Revivo los guateques en La Ponderosa, las iniciáticas cogorzas con el
traicionero café-licor, el Renault 4CV de Pepe Juliá y el Seat 600 de su padre,
que le tomábamos prestado para acercarnos al Rincón del Olvido, camino de Confrides, para echar allí cuatro
tientos y luego volver al pueblo calentitos y cagando leches, reventando el
velocímetro en la recta que describe la CV-70 antes de atravesarlo.
Rememoro a mi amigo Alfonso como persona
amable, cercana y ocurrente. Hombre que escucha y calla tanto que, cuando abre
la boca, atruena con sus contados chascarrillos, que sorprenden y descolocan a quienes
no lo conocen. Aunque a veces lo disimule, Alfonso es persona atenta, educada y
generosa; y también atrevida y apasionada. La vida y sus circunstancias le han
puesto a prueba, planteándole tesituras muy complicadas que desafía y resuelve con
asiduidad y eficiencia. Y ahí, en ese dificilísimo territorio, ha demostrado
ampliamente que sabe gestionar con cuajo y determinación la complejidad, evidenciando
algunas de sus mejores cualidades y demostrando continuamente que es tan
ingenioso y decidido, como sensato y valiente.
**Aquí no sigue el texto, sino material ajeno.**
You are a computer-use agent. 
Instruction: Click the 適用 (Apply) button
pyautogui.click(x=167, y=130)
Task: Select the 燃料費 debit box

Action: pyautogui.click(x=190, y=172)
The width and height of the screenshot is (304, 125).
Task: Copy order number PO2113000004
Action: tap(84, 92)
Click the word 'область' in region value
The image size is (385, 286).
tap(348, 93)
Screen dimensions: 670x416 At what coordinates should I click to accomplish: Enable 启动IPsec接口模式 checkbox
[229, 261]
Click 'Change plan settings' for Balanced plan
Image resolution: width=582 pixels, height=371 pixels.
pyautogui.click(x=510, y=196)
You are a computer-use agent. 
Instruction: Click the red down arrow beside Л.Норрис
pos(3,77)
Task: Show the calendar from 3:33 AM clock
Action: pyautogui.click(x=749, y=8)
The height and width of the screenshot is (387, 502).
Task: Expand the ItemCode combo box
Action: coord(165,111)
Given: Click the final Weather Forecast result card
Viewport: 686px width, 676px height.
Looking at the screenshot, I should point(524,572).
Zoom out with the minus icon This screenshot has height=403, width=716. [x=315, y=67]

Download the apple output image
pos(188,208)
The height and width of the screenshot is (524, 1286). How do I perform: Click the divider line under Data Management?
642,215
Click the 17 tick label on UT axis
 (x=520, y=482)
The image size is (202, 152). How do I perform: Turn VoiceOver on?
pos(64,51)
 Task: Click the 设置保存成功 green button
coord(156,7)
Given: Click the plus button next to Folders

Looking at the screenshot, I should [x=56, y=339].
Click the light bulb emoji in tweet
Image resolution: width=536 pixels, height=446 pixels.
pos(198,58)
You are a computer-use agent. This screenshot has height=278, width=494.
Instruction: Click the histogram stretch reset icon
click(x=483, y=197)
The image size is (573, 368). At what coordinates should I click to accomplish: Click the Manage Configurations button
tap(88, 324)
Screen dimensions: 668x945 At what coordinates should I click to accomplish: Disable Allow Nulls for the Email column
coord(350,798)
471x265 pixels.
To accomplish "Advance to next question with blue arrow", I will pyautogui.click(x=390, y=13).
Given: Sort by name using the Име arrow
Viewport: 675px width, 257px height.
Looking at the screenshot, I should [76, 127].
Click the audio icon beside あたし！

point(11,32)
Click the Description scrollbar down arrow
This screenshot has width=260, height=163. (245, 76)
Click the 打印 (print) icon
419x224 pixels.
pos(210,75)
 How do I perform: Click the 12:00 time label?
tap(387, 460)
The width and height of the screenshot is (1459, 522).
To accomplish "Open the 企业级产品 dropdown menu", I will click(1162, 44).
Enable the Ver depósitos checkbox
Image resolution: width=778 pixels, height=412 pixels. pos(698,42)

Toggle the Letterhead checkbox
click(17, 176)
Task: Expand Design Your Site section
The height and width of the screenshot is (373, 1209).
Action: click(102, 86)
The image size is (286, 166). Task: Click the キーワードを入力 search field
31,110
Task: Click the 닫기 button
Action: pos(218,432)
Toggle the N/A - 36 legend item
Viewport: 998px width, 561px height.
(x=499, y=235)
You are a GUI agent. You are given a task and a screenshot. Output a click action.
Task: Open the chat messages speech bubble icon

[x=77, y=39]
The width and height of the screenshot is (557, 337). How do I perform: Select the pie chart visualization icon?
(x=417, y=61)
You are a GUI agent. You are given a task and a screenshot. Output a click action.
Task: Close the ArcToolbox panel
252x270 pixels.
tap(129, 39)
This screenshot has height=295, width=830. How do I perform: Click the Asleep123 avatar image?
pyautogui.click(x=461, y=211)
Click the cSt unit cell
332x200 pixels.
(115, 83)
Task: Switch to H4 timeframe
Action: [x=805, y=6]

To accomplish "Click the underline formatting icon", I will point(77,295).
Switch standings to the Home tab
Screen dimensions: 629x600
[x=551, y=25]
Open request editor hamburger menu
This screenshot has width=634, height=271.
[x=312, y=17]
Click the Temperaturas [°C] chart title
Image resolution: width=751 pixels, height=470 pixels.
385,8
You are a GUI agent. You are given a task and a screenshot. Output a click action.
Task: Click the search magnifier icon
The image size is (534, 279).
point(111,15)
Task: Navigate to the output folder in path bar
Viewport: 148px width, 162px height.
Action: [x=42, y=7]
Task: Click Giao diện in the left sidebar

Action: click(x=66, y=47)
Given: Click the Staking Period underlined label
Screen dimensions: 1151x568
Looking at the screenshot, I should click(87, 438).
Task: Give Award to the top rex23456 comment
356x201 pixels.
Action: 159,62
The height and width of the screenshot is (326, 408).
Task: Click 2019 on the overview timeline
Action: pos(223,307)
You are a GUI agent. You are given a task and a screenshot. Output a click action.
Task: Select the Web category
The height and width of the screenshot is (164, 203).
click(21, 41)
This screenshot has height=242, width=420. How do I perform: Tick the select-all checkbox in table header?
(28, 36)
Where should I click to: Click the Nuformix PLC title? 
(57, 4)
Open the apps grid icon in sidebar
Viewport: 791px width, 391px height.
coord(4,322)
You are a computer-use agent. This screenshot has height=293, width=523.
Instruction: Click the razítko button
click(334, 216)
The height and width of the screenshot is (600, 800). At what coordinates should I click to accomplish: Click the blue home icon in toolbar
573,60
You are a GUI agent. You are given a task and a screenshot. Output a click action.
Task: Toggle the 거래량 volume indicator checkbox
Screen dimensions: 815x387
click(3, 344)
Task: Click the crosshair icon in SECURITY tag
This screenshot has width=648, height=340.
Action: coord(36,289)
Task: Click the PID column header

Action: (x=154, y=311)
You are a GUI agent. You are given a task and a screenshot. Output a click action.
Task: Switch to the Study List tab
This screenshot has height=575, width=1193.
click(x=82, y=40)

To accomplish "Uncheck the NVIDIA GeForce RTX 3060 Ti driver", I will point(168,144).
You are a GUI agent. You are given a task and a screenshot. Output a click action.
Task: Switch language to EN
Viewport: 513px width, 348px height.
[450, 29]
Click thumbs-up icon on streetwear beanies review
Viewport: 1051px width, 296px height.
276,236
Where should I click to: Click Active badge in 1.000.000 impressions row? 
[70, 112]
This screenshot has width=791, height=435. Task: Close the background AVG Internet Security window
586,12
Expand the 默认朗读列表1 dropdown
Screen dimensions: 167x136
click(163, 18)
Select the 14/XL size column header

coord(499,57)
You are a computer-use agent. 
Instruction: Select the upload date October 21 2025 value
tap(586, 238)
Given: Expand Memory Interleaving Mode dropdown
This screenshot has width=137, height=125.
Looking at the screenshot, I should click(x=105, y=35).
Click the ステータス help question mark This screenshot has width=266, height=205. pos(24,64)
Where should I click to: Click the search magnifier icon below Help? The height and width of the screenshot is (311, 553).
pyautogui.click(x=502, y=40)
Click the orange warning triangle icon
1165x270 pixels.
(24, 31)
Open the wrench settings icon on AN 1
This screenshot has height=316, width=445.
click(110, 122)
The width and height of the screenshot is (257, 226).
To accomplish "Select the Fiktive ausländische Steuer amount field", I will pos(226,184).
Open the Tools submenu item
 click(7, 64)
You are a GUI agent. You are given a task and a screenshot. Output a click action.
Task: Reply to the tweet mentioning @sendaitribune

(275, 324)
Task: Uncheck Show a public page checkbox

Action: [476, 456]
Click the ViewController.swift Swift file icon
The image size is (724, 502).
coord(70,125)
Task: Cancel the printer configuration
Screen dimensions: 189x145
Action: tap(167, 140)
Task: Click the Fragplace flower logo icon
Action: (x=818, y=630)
Más allá de lo anterior, que es verdad de la
buena, el umbroso barniz que nos procuran los años no ha logrado desleír la
imagen juvenil que siempre ha proyectado Alfonso. Quienes desde hace años lo
conocemos, cuando nos lo echamos a la cara, seguimos viendo en él al tipo
alegre, simpático, burlón, despierto y un punto fanfarrón que tratamos cuando
éramos jóvenes. Un fulano que era y es tan exigente y entusiasta como listo y
honrado a carta cabal. Un tipo un puntito chulo y presumido, tan habitualmente prudente
como circunstancialmente desvergonzado. Un personaje, en fin, ordenado,
calmoso, serio y sincero. Pero no por ello menos decidido, ingenioso,
campechano y hasta soñador.
Esta hagiográfica semblanza seguro que hará
exclamar a algunos: ¡amigos tengas! Pues sí, Alfonso los tiene: yo soy uno de
ellos. Y dejo para terceros la enumeración de sus defectos, que también los acreditará,
aunque yo no los perciba. Porque confesaré que solo tengo ojos para ver su espléndida
silueta, perfilada en lontananza, calzando sus borceguíes y sus lujosos ropajes, compartiendo formación con gentes a las que no le vinculan otras
cosas que no sean la amistad, la confraternidad y hasta la consanguinidad, sin otros
distingos sociales, económicos o culturales. Así veo a Alfonso, comandando su inefable
filá. Felicidad y larga vida, queridísimo Alfonso.